┌─ Exercise inputs

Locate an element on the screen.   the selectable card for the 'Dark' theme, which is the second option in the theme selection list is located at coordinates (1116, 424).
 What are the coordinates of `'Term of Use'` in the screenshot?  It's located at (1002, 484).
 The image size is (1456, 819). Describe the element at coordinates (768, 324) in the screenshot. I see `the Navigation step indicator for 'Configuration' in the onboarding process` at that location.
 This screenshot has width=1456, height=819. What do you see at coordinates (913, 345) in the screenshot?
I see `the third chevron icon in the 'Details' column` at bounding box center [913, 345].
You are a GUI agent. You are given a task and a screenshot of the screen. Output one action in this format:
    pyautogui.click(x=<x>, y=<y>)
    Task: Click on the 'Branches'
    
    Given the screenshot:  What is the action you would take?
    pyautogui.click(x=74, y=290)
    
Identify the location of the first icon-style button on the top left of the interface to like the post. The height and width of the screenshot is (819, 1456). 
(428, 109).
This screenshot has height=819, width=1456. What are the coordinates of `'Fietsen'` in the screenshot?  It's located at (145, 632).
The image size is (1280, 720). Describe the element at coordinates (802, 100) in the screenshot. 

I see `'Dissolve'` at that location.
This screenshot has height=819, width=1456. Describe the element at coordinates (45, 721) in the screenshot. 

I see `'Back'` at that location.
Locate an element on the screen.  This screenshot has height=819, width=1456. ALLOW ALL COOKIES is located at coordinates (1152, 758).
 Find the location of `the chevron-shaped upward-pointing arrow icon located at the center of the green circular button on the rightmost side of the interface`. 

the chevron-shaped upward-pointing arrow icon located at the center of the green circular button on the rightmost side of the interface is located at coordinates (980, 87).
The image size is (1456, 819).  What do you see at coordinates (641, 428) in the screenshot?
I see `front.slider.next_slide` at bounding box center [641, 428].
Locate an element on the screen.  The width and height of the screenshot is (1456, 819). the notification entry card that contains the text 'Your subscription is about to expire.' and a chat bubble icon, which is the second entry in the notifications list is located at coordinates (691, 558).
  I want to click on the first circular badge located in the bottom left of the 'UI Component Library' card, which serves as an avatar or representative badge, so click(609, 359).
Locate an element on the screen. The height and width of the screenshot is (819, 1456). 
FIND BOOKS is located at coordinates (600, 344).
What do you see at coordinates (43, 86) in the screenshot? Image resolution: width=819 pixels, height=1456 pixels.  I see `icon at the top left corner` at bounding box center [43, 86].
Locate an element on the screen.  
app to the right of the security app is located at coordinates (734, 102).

└─

What is asked
Lay out every line of the entries above as a Markdown table with the columns "Row" and "Line", numbering the rows in order and leaving out blank lines.

Full answer
| Row | Line |
|---|---|
| 1 | Locate an element on the screen.   the selectable card for the 'Dark' theme, which is the second option in the theme selection list is located at coordinates (1116, 424). |
| 2 |  What are the coordinates of `'Term of Use'` in the screenshot?  It's located at (1002, 484). |
| 3 |  The image size is (1456, 819). Describe the element at coordinates (768, 324) in the screenshot. I see `the Navigation step indicator for 'Configuration' in the onboarding process` at that location. |
| 4 |  This screenshot has width=1456, height=819. What do you see at coordinates (913, 345) in the screenshot? |
| 5 | I see `the third chevron icon in the 'Details' column` at bounding box center [913, 345]. |
| 6 | You are a GUI agent. You are given a task and a screenshot of the screen. Output one action in this format: |
| 7 |     pyautogui.click(x=<x>, y=<y>) |
| 8 |     Task: Click on the 'Branches' |
| 9 |     Given the screenshot:  What is the action you would take? |
| 10 |     pyautogui.click(x=74, y=290) |
| 11 | Identify the location of the first icon-style button on the top left of the interface to like the post. The height and width of the screenshot is (819, 1456).  |
| 12 | (428, 109). |
| 13 | This screenshot has height=819, width=1456. What are the coordinates of `'Fietsen'` in the screenshot?  It's located at (145, 632). |
| 14 | The image size is (1280, 720). Describe the element at coordinates (802, 100) in the screenshot.  |
| 15 | I see `'Dissolve'` at that location. |
| 16 | This screenshot has height=819, width=1456. Describe the element at coordinates (45, 721) in the screenshot.  |
| 17 | I see `'Back'` at that location. |
| 18 | Locate an element on the screen.  This screenshot has height=819, width=1456. ALLOW ALL COOKIES is located at coordinates (1152, 758). |
| 19 |  Find the location of `the chevron-shaped upward-pointing arrow icon located at the center of the green circular button on the rightmost side of the interface`.  |
| 20 | the chevron-shaped upward-pointing arrow icon located at the center of the green circular button on the rightmost side of the interface is located at coordinates (980, 87). |
| 21 | The image size is (1456, 819).  What do you see at coordinates (641, 428) in the screenshot? |
| 22 | I see `front.slider.next_slide` at bounding box center [641, 428]. |
| 23 | Locate an element on the screen.  The width and height of the screenshot is (1456, 819). the notification entry card that contains the text 'Your subscription is about to expire.' and a chat bubble icon, which is the second entry in the notifications list is located at coordinates (691, 558). |
| 24 |   I want to click on the first circular badge located in the bottom left of the 'UI Component Library' card, which serves as an avatar or representative badge, so click(609, 359). |
| 25 | Locate an element on the screen. The height and width of the screenshot is (819, 1456).  |
| 26 | FIND BOOKS is located at coordinates (600, 344). |
| 27 | What do you see at coordinates (43, 86) in the screenshot? Image resolution: width=819 pixels, height=1456 pixels.  I see `icon at the top left corner` at bounding box center [43, 86]. |
| 28 | Locate an element on the screen.   |
| 29 | app to the right of the security app is located at coordinates (734, 102). |